HPV (humaan papillomavirus)
Doeltreffendheid en veiligheid van de bi- en quadrivalente vaccins
De veralgemeende vaccinatie van jonge meisjes tegen het humaan papillomavirus (HPV) is de voorbije jaren in heel wat landen ingevoerd, waaronder België. Er zijn recent een groot aantal studies verschenen over de werking, doeltreffendheid en veiligheid van de HPV-vaccins.
Epidemiologie [1]]
Bij vrouwen wordt de prevalentie van HPV in normale cytologische stalen van de baarmoeder hals wereldwijd op ongeveer 12 % geschat. De prevalentie variëert echter sterk van land tot land, van 1,6 tot 41,9%.
Genotype 16 komt wereldwijd het meest voor, gevolgd door 18 en andere oncogene genotypes 31, 39, 51, 52, 56, 58 en 59.
Ook bij mannen bestaat er een grote variatie in de prevalentie van DNA van genitale HPV in Europa en de Verenigde Staten, volgens de regio’s. De prevalentie ligt opvallend hoger bij mannen die seks hebben met mannen en HIV-positieve mannen.
Ano-genitale infecties kunnen zowel bij mannen als vrouwen benigne (zoals genitale wratten) en maligne cutane en mucosale tumoren veroorzaken.
Het risico op een epidermoïde tumor bij vrouwen ligt 400 keer hoger na een infectie met HPV genotype 16 en 250 keer hoger na een infectie met genotype 18, in vergelijking met niet-besmette vrouwen. De genotypes 16, 18, 45,
31, 33, 52 en 58 zijn verantwoordelijk voor ± 90 % van de met HPV geliëerde epidermoïde kankers.

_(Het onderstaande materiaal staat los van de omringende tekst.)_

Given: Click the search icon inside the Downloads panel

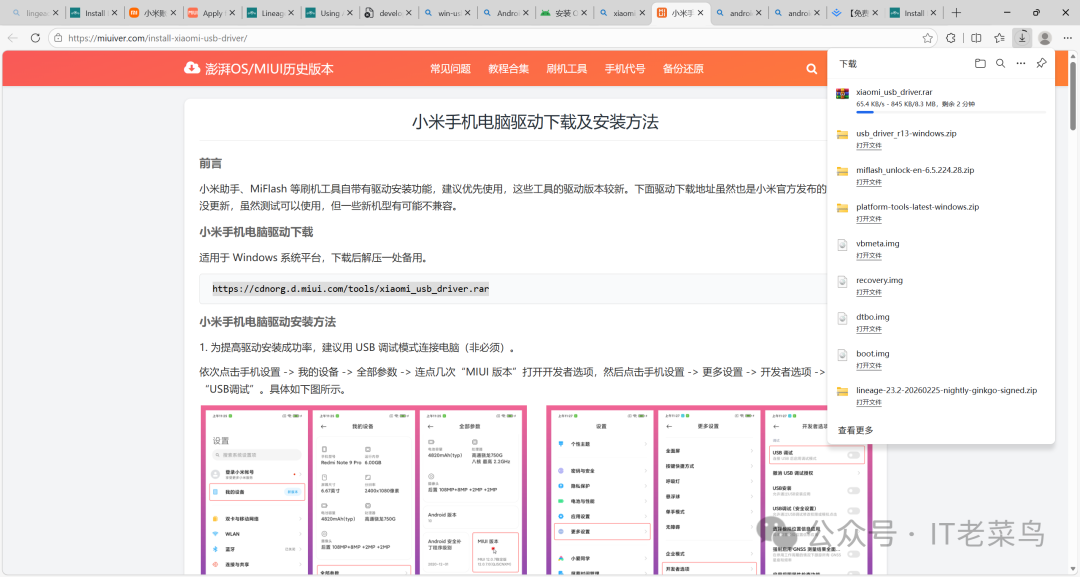Looking at the screenshot, I should [1001, 63].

Infectie met oncogene HPV genotypes is ook verantwoordelijk voor andere kankers in vagina, schaamlippen, anus, aan de penis, in de mondholte, in een gedeelte van de keel en in de slokdarm. De incidentie hiervan is echter veel lager dan voor baarmoederhalskanker.
De HPV genotypes 6 en 11 zijn verantwoordelijk voor 90 % van de genitale wratten. De globale mediane incidentie (mannen en vrouwen) hiervan wordt geschat op 194,5 per 100.000.

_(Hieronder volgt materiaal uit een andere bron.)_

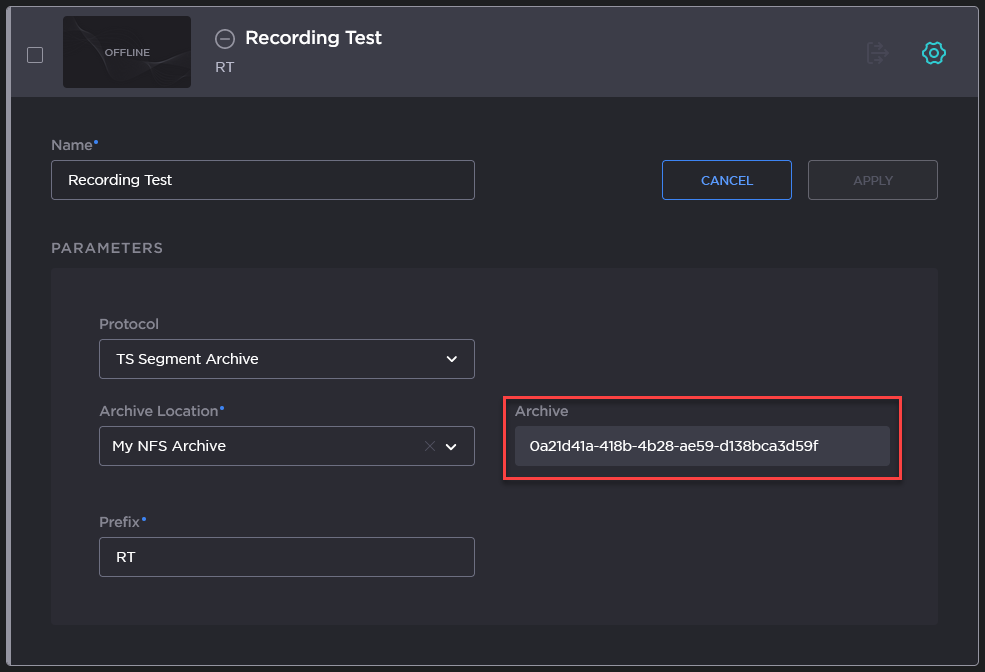Click into the Prefix input containing RT
Image resolution: width=985 pixels, height=672 pixels.
(286, 557)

Bij de meeste vrouwen die besmet worden met een oncogeen HPV-type, wordt het virus binnen de twee jaar geklaard. Slechts een klein deel van de besmette vrouwen heeft een persisterende infectie, die bij een deel daarvan evolueert naar een precancereuze laesie, en bij nog een kleiner deel naar een invasieve kanker.
Door de georganiseerde screening op baarmoederhalskanker wordt de overgrote meerderheid van die tumoren vroegtijdig opgespoord, en kan het aangetaste weefsel verwijderd worden.
HPV-infecties blijven beperkt tot de cervicale intra-epitheliale laag. Dat verklaart de beperkte natuurlijke immunitaire reactie. Tussen het tijdstip van infectie en de ontwikkeling van serum-antilichamen ligt gemiddeld 8 à 12 maanden. Deze antilichamen worden slechts bij 70 à 80 % van de geïnfecteerde vrouwen gezien en de concentratie blijft relatief laag. Een eerdere infectie beschermt slechts in beperkte mate tegen herinfectie met hetzelfde HPV-type en beschermt niet tegen andere HPV-types.
Een lokale infectie neemt af dank zij een cellulair gemediëerde immuunreactie. Wanneer deze reactie onvoldoende sterk is, kan de infectie persisteren en evolueren naar cytologische afwijkingen (CIN 2/3).
De prevalentie van baarmoederhalskanker ligt hoger in de minst ontwikkelde landen ook wegens het ontbreken van vroegtijdige opsporing.
Doeltreffendheid van het vaccin
De HPV-vaccins zijn gebaseerd op virusachtige partikels (VLP) van de mucosale hoogrisico HPV-types (hrHPV). Die VLP’s bevatten geen viraal DNA-genoom en kunnen daardoor geen infectie veroorzaken. De vaccins bevatten geen antibiotica of bewaarmiddelen.
Het quadrivalente vaccin bevat VLP’s afkomstig van de subtypes 6, 11, 16 en 18. Het bevat aluminium als adjuvans. Het is geïndiceerd voor de vaccinatie van meisjes en jongens vanaf de leeftijd van 9 jaar.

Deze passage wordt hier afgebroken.